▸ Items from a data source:
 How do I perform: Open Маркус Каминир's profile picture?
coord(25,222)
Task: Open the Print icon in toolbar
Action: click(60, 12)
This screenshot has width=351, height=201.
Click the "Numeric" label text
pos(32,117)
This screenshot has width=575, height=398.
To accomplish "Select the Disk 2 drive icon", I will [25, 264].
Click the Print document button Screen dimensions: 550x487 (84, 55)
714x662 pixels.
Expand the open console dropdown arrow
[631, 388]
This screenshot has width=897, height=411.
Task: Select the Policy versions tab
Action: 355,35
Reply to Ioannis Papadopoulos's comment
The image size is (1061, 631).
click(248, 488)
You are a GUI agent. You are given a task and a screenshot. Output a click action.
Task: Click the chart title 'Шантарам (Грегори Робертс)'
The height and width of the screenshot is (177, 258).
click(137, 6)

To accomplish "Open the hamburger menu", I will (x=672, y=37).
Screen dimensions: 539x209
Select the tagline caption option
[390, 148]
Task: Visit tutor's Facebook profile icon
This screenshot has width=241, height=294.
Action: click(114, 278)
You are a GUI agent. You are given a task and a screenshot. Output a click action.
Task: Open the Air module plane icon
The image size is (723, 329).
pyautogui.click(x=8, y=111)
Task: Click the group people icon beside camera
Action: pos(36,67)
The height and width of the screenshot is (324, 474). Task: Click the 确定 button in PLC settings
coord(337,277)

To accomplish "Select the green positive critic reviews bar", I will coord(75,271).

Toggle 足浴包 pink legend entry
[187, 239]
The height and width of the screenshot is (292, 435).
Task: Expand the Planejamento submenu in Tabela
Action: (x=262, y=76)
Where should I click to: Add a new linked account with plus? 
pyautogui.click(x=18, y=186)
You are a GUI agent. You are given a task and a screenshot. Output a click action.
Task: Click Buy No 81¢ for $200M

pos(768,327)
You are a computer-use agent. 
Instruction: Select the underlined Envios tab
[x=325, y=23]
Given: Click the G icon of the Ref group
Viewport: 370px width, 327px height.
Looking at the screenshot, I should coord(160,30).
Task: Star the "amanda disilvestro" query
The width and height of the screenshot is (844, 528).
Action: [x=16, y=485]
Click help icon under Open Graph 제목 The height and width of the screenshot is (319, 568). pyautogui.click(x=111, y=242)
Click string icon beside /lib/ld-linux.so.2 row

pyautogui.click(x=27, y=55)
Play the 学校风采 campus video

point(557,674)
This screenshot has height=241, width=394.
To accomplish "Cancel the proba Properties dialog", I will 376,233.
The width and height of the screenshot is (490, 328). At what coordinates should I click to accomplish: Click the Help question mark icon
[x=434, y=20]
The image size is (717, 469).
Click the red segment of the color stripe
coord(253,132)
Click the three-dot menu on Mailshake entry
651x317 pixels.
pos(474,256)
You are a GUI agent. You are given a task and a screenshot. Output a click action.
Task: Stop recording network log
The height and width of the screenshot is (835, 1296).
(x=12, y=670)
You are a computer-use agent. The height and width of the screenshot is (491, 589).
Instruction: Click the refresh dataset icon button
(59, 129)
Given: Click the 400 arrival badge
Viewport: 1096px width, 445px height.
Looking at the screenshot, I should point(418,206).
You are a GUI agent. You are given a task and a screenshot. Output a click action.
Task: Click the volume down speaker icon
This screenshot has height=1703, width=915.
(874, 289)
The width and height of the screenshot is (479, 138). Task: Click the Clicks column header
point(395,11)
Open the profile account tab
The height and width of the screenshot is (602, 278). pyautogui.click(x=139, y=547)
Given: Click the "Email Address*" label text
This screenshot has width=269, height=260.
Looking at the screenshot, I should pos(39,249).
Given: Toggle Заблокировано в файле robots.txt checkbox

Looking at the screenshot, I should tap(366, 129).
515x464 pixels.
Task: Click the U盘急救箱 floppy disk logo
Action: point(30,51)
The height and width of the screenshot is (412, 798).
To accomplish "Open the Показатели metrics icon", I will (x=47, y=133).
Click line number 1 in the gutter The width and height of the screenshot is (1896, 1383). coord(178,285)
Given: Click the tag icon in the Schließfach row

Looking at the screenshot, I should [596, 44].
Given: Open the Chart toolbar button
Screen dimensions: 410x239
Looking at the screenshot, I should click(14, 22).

▸ What you need to do: All entries shown above should be printed again exactly.

▸ Final answer:
 How do I perform: Open Маркус Каминир's profile picture?
coord(25,222)
Task: Open the Print icon in toolbar
Action: click(60, 12)
This screenshot has width=351, height=201.
Click the "Numeric" label text
pos(32,117)
This screenshot has width=575, height=398.
To accomplish "Select the Disk 2 drive icon", I will [25, 264].
Click the Print document button Screen dimensions: 550x487 (84, 55)
714x662 pixels.
Expand the open console dropdown arrow
[631, 388]
This screenshot has width=897, height=411.
Task: Select the Policy versions tab
Action: 355,35
Reply to Ioannis Papadopoulos's comment
The image size is (1061, 631).
click(248, 488)
You are a GUI agent. You are given a task and a screenshot. Output a click action.
Task: Click the chart title 'Шантарам (Грегори Робертс)'
The height and width of the screenshot is (177, 258).
click(137, 6)

To accomplish "Open the hamburger menu", I will (x=672, y=37).
Screen dimensions: 539x209
Select the tagline caption option
[390, 148]
Task: Visit tutor's Facebook profile icon
This screenshot has width=241, height=294.
Action: click(114, 278)
You are a GUI agent. You are given a task and a screenshot. Output a click action.
Task: Open the Air module plane icon
The image size is (723, 329).
pyautogui.click(x=8, y=111)
Task: Click the group people icon beside camera
Action: pos(36,67)
The height and width of the screenshot is (324, 474). Task: Click the 确定 button in PLC settings
coord(337,277)

To accomplish "Select the green positive critic reviews bar", I will coord(75,271).

Toggle 足浴包 pink legend entry
[187, 239]
The height and width of the screenshot is (292, 435).
Task: Expand the Planejamento submenu in Tabela
Action: (x=262, y=76)
Where should I click to: Add a new linked account with plus? 
pyautogui.click(x=18, y=186)
You are a GUI agent. You are given a task and a screenshot. Output a click action.
Task: Click Buy No 81¢ for $200M

pos(768,327)
You are a computer-use agent. 
Instruction: Select the underlined Envios tab
[x=325, y=23]
Given: Click the G icon of the Ref group
Viewport: 370px width, 327px height.
Looking at the screenshot, I should coord(160,30).
Task: Star the "amanda disilvestro" query
The width and height of the screenshot is (844, 528).
Action: [x=16, y=485]
Click help icon under Open Graph 제목 The height and width of the screenshot is (319, 568). pyautogui.click(x=111, y=242)
Click string icon beside /lib/ld-linux.so.2 row

pyautogui.click(x=27, y=55)
Play the 学校风采 campus video

point(557,674)
This screenshot has height=241, width=394.
To accomplish "Cancel the proba Properties dialog", I will 376,233.
The width and height of the screenshot is (490, 328). At what coordinates should I click to accomplish: Click the Help question mark icon
[x=434, y=20]
The image size is (717, 469).
Click the red segment of the color stripe
coord(253,132)
Click the three-dot menu on Mailshake entry
651x317 pixels.
pos(474,256)
You are a GUI agent. You are given a task and a screenshot. Output a click action.
Task: Stop recording network log
The height and width of the screenshot is (835, 1296).
(x=12, y=670)
You are a computer-use agent. The height and width of the screenshot is (491, 589).
Instruction: Click the refresh dataset icon button
(59, 129)
Given: Click the 400 arrival badge
Viewport: 1096px width, 445px height.
Looking at the screenshot, I should point(418,206).
You are a GUI agent. You are given a task and a screenshot. Output a click action.
Task: Click the volume down speaker icon
This screenshot has height=1703, width=915.
(874, 289)
The width and height of the screenshot is (479, 138). Task: Click the Clicks column header
point(395,11)
Open the profile account tab
The height and width of the screenshot is (602, 278). pyautogui.click(x=139, y=547)
Given: Click the "Email Address*" label text
This screenshot has width=269, height=260.
Looking at the screenshot, I should pos(39,249).
Given: Toggle Заблокировано в файле robots.txt checkbox

Looking at the screenshot, I should tap(366, 129).
515x464 pixels.
Task: Click the U盘急救箱 floppy disk logo
Action: point(30,51)
The height and width of the screenshot is (412, 798).
To accomplish "Open the Показатели metrics icon", I will (x=47, y=133).
Click line number 1 in the gutter The width and height of the screenshot is (1896, 1383). coord(178,285)
Given: Click the tag icon in the Schließfach row

Looking at the screenshot, I should [596, 44].
Given: Open the Chart toolbar button
Screen dimensions: 410x239
Looking at the screenshot, I should click(14, 22).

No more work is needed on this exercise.